## HOW TO COMPLETE THIS TASK:
Return every line below exactly, leaving nothing out.

(Stored data entries)
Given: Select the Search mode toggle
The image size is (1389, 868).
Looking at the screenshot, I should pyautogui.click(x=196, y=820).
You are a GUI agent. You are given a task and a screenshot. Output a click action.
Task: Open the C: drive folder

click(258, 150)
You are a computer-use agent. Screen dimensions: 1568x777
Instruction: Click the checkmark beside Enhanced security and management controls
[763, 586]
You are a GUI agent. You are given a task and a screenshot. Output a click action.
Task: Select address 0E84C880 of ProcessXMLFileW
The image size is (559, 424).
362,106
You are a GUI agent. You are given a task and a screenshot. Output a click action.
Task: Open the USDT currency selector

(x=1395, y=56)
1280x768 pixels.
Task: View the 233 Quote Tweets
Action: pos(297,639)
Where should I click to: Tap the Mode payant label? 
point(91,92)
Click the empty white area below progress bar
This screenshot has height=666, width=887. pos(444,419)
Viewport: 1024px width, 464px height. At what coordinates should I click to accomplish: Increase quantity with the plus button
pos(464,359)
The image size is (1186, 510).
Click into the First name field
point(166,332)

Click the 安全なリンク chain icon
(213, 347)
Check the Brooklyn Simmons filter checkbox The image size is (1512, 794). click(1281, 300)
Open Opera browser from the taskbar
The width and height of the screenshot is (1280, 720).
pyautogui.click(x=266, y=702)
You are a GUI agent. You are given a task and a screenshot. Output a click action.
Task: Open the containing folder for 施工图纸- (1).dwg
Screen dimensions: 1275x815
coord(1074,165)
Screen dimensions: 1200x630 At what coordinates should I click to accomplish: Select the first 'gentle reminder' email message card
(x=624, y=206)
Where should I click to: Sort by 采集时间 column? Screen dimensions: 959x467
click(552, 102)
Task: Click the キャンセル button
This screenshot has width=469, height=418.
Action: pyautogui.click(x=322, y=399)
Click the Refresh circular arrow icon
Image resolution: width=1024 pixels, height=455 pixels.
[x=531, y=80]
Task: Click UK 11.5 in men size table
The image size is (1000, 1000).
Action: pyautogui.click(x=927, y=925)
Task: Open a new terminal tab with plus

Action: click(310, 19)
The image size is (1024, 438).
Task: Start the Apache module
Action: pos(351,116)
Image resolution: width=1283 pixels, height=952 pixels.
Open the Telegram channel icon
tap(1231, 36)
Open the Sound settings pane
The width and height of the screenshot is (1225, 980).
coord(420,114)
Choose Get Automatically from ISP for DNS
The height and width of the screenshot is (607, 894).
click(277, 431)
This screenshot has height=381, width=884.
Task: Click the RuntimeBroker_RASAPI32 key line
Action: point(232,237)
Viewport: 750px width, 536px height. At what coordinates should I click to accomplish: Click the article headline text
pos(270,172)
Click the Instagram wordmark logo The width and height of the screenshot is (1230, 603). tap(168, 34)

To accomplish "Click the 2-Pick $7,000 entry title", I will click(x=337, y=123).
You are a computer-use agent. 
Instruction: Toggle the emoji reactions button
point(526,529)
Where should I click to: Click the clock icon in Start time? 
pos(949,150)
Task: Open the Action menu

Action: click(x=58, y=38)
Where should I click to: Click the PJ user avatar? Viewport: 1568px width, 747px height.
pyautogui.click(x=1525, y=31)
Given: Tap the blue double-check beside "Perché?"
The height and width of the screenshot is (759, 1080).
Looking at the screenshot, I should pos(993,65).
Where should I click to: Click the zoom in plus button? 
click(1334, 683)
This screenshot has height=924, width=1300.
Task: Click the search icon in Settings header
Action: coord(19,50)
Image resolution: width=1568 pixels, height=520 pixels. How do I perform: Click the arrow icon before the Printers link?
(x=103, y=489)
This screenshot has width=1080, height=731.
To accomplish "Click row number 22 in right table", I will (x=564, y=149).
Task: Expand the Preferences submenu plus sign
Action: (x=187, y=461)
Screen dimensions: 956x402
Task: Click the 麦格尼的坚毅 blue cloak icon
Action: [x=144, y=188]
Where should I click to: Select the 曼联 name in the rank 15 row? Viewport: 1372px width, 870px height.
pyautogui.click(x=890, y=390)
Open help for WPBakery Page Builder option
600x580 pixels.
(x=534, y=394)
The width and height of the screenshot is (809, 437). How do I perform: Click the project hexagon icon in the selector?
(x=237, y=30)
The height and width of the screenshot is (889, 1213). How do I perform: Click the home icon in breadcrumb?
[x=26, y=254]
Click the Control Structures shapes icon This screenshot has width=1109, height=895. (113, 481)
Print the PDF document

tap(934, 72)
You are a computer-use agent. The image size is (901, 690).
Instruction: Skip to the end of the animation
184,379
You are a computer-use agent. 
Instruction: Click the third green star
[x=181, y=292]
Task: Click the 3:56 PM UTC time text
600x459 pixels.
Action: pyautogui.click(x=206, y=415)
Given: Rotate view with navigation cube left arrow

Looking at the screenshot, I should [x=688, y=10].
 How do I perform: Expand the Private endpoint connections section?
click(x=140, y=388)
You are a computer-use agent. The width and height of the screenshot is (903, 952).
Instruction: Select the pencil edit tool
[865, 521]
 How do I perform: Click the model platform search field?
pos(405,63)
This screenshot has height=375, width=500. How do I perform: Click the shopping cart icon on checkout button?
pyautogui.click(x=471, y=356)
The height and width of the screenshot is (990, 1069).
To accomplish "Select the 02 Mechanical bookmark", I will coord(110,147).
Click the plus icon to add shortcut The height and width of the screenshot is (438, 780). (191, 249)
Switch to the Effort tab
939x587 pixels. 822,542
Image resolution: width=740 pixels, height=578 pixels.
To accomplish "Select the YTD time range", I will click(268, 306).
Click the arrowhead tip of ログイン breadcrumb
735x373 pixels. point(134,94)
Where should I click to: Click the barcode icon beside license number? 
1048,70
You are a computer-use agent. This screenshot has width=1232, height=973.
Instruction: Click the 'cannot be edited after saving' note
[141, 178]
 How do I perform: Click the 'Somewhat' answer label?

## EXERCISE SOLUTION:
Given: Select the Search mode toggle
The image size is (1389, 868).
Looking at the screenshot, I should pyautogui.click(x=196, y=820).
You are a GUI agent. You are given a task and a screenshot. Output a click action.
Task: Open the C: drive folder

click(258, 150)
You are a computer-use agent. Screen dimensions: 1568x777
Instruction: Click the checkmark beside Enhanced security and management controls
[763, 586]
You are a GUI agent. You are given a task and a screenshot. Output a click action.
Task: Select address 0E84C880 of ProcessXMLFileW
The image size is (559, 424).
362,106
You are a GUI agent. You are given a task and a screenshot. Output a click action.
Task: Open the USDT currency selector

(x=1395, y=56)
1280x768 pixels.
Task: View the 233 Quote Tweets
Action: pos(297,639)
Where should I click to: Tap the Mode payant label? 
point(91,92)
Click the empty white area below progress bar
This screenshot has height=666, width=887. pos(444,419)
Viewport: 1024px width, 464px height. At what coordinates should I click to accomplish: Increase quantity with the plus button
pos(464,359)
The image size is (1186, 510).
Click into the First name field
point(166,332)

Click the 安全なリンク chain icon
(213, 347)
Check the Brooklyn Simmons filter checkbox The image size is (1512, 794). click(1281, 300)
Open Opera browser from the taskbar
The width and height of the screenshot is (1280, 720).
pyautogui.click(x=266, y=702)
You are a GUI agent. You are given a task and a screenshot. Output a click action.
Task: Open the containing folder for 施工图纸- (1).dwg
Screen dimensions: 1275x815
coord(1074,165)
Screen dimensions: 1200x630 At what coordinates should I click to accomplish: Select the first 'gentle reminder' email message card
(x=624, y=206)
Where should I click to: Sort by 采集时间 column? Screen dimensions: 959x467
click(552, 102)
Task: Click the キャンセル button
This screenshot has width=469, height=418.
Action: pyautogui.click(x=322, y=399)
Click the Refresh circular arrow icon
Image resolution: width=1024 pixels, height=455 pixels.
[x=531, y=80]
Task: Click UK 11.5 in men size table
The image size is (1000, 1000).
Action: pyautogui.click(x=927, y=925)
Task: Open a new terminal tab with plus

Action: click(310, 19)
The image size is (1024, 438).
Task: Start the Apache module
Action: pos(351,116)
Image resolution: width=1283 pixels, height=952 pixels.
Open the Telegram channel icon
tap(1231, 36)
Open the Sound settings pane
The width and height of the screenshot is (1225, 980).
coord(420,114)
Choose Get Automatically from ISP for DNS
The height and width of the screenshot is (607, 894).
click(277, 431)
This screenshot has height=381, width=884.
Task: Click the RuntimeBroker_RASAPI32 key line
Action: point(232,237)
Viewport: 750px width, 536px height. At what coordinates should I click to accomplish: Click the article headline text
pos(270,172)
Click the Instagram wordmark logo The width and height of the screenshot is (1230, 603). tap(168, 34)

To accomplish "Click the 2-Pick $7,000 entry title", I will click(x=337, y=123).
You are a computer-use agent. 
Instruction: Toggle the emoji reactions button
point(526,529)
Where should I click to: Click the clock icon in Start time? 
pos(949,150)
Task: Open the Action menu

Action: click(x=58, y=38)
Where should I click to: Click the PJ user avatar? Viewport: 1568px width, 747px height.
pyautogui.click(x=1525, y=31)
Given: Tap the blue double-check beside "Perché?"
The height and width of the screenshot is (759, 1080).
Looking at the screenshot, I should pos(993,65).
Where should I click to: Click the zoom in plus button? 
click(1334, 683)
This screenshot has height=924, width=1300.
Task: Click the search icon in Settings header
Action: coord(19,50)
Image resolution: width=1568 pixels, height=520 pixels. How do I perform: Click the arrow icon before the Printers link?
(x=103, y=489)
This screenshot has width=1080, height=731.
To accomplish "Click row number 22 in right table", I will (x=564, y=149).
Task: Expand the Preferences submenu plus sign
Action: (x=187, y=461)
Screen dimensions: 956x402
Task: Click the 麦格尼的坚毅 blue cloak icon
Action: [x=144, y=188]
Where should I click to: Select the 曼联 name in the rank 15 row? Viewport: 1372px width, 870px height.
pyautogui.click(x=890, y=390)
Open help for WPBakery Page Builder option
600x580 pixels.
(x=534, y=394)
The width and height of the screenshot is (809, 437). How do I perform: Click the project hexagon icon in the selector?
(x=237, y=30)
The height and width of the screenshot is (889, 1213). How do I perform: Click the home icon in breadcrumb?
[x=26, y=254]
Click the Control Structures shapes icon This screenshot has width=1109, height=895. (113, 481)
Print the PDF document

tap(934, 72)
You are a computer-use agent. The image size is (901, 690).
Instruction: Skip to the end of the animation
184,379
You are a computer-use agent. 
Instruction: Click the third green star
[x=181, y=292]
Task: Click the 3:56 PM UTC time text
600x459 pixels.
Action: pyautogui.click(x=206, y=415)
Given: Rotate view with navigation cube left arrow

Looking at the screenshot, I should [x=688, y=10].
 How do I perform: Expand the Private endpoint connections section?
click(x=140, y=388)
You are a computer-use agent. The width and height of the screenshot is (903, 952).
Instruction: Select the pencil edit tool
[865, 521]
 How do I perform: Click the model platform search field?
pos(405,63)
This screenshot has height=375, width=500. How do I perform: Click the shopping cart icon on checkout button?
pyautogui.click(x=471, y=356)
The height and width of the screenshot is (990, 1069).
To accomplish "Select the 02 Mechanical bookmark", I will coord(110,147).
Click the plus icon to add shortcut The height and width of the screenshot is (438, 780). (191, 249)
Switch to the Effort tab
939x587 pixels. 822,542
Image resolution: width=740 pixels, height=578 pixels.
To accomplish "Select the YTD time range", I will click(268, 306).
Click the arrowhead tip of ログイン breadcrumb
735x373 pixels. point(134,94)
Where should I click to: Click the barcode icon beside license number? 
1048,70
You are a computer-use agent. This screenshot has width=1232, height=973.
Instruction: Click the 'cannot be edited after saving' note
[141, 178]
 How do I perform: Click the 'Somewhat' answer label?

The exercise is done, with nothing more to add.